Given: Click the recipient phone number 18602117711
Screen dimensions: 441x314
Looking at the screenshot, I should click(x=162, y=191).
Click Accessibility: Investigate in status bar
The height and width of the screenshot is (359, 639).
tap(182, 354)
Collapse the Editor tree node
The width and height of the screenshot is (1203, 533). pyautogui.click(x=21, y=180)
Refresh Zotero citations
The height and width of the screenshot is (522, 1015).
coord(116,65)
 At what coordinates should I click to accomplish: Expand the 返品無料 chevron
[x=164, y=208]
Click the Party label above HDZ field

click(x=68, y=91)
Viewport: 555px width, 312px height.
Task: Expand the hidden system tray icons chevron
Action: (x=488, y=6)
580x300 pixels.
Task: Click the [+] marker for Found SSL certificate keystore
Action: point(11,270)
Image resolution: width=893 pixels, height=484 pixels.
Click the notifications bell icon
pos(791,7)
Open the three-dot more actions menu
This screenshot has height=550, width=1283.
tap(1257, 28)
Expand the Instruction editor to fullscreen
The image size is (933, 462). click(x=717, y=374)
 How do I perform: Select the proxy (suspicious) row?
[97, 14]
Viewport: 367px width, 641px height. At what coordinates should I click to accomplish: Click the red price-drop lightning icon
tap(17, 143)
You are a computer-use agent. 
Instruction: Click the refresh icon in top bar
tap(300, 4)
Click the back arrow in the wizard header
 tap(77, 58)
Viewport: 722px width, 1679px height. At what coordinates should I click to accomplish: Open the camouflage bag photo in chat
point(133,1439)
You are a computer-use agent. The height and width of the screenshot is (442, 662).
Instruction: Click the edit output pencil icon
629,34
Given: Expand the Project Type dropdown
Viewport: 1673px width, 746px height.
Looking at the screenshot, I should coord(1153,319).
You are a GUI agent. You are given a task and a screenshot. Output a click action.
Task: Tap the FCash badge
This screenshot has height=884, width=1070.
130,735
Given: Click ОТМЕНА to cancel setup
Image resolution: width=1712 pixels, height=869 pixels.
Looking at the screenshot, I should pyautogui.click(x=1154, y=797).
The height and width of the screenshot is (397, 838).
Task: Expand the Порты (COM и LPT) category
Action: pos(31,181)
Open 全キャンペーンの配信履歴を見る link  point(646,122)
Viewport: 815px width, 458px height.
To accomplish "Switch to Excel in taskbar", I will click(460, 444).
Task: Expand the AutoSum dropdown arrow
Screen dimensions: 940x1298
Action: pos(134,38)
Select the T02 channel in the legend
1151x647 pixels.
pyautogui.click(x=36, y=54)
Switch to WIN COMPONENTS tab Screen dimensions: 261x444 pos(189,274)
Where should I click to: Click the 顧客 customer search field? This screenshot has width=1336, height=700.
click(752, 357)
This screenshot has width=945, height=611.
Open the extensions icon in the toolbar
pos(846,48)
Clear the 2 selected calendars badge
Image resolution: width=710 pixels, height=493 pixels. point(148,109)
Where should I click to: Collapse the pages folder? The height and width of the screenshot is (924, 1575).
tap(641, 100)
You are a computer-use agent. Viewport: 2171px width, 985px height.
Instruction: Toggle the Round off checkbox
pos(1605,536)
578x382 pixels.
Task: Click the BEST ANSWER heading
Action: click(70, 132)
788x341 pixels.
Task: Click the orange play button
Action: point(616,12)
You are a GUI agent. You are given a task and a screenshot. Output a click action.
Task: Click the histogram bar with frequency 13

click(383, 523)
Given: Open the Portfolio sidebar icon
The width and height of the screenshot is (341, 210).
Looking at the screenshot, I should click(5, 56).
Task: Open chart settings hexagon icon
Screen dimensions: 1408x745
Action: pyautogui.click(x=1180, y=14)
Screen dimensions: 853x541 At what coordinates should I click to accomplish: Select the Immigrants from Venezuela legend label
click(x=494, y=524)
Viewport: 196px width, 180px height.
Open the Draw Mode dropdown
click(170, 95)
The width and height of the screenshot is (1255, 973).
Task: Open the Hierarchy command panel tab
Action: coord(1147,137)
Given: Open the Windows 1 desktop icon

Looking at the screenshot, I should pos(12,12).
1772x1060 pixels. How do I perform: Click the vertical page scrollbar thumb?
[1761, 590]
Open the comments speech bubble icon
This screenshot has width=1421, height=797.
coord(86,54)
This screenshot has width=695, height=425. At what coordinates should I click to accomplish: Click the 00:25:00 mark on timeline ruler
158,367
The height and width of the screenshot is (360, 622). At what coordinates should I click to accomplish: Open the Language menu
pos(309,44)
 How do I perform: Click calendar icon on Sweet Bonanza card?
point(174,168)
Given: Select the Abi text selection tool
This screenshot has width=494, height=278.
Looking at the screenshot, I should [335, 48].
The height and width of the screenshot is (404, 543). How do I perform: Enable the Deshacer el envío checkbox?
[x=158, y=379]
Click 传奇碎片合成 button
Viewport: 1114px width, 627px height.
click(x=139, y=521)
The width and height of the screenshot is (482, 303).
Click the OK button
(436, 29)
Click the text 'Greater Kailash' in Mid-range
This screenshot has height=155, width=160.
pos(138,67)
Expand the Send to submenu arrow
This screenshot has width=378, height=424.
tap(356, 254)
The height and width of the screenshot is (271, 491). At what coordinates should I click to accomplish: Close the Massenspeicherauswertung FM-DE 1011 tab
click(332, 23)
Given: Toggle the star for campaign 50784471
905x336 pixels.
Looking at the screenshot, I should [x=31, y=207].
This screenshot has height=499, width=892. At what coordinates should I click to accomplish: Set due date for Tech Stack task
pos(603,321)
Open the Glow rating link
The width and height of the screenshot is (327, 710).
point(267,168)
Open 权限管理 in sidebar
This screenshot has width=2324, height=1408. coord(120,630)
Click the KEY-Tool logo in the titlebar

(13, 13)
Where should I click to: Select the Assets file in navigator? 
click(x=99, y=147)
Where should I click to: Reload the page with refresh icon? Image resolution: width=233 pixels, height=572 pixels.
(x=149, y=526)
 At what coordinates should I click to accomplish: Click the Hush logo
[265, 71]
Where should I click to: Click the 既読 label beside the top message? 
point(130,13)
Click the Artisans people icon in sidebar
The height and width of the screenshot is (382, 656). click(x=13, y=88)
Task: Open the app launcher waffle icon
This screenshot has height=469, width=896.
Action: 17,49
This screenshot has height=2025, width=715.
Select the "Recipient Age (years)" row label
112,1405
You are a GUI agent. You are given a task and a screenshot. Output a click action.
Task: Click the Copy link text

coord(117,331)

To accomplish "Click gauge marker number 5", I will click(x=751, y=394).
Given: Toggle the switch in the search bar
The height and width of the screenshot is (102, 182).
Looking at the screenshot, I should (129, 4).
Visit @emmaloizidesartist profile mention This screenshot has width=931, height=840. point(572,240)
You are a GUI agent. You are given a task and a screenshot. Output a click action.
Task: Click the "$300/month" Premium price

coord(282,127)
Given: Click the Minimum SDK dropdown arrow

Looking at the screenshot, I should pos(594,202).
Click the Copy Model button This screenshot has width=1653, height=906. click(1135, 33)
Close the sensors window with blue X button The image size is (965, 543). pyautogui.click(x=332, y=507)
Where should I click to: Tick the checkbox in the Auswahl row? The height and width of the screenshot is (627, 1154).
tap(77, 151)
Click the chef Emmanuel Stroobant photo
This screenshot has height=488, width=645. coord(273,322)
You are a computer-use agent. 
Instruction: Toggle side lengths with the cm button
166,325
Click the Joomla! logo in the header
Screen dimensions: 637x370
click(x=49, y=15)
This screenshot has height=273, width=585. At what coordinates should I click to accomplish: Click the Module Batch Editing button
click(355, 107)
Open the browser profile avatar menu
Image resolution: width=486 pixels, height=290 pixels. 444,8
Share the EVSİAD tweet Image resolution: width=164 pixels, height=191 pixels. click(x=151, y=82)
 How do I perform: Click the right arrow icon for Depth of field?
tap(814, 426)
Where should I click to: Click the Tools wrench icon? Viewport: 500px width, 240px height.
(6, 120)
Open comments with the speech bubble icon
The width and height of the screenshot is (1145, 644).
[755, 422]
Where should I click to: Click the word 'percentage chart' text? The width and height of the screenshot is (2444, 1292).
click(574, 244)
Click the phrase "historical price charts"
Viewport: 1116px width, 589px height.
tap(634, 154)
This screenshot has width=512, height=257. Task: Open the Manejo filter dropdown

> **Requirements**:
Can you convert the data, from its start through the line containing "The width and height of the screenshot is (1203, 533).", into a Markdown table with the columns Row and Data line, skipping any blank lines?

> **Worked solution**:
| Row | Data line |
|---|---|
| 1 | Given: Click the recipient phone number 18602117711 |
| 2 | Screen dimensions: 441x314 |
| 3 | Looking at the screenshot, I should click(x=162, y=191). |
| 4 | Click Accessibility: Investigate in status bar |
| 5 | The height and width of the screenshot is (359, 639). |
| 6 | tap(182, 354) |
| 7 | Collapse the Editor tree node |
| 8 | The width and height of the screenshot is (1203, 533). pyautogui.click(x=21, y=180) |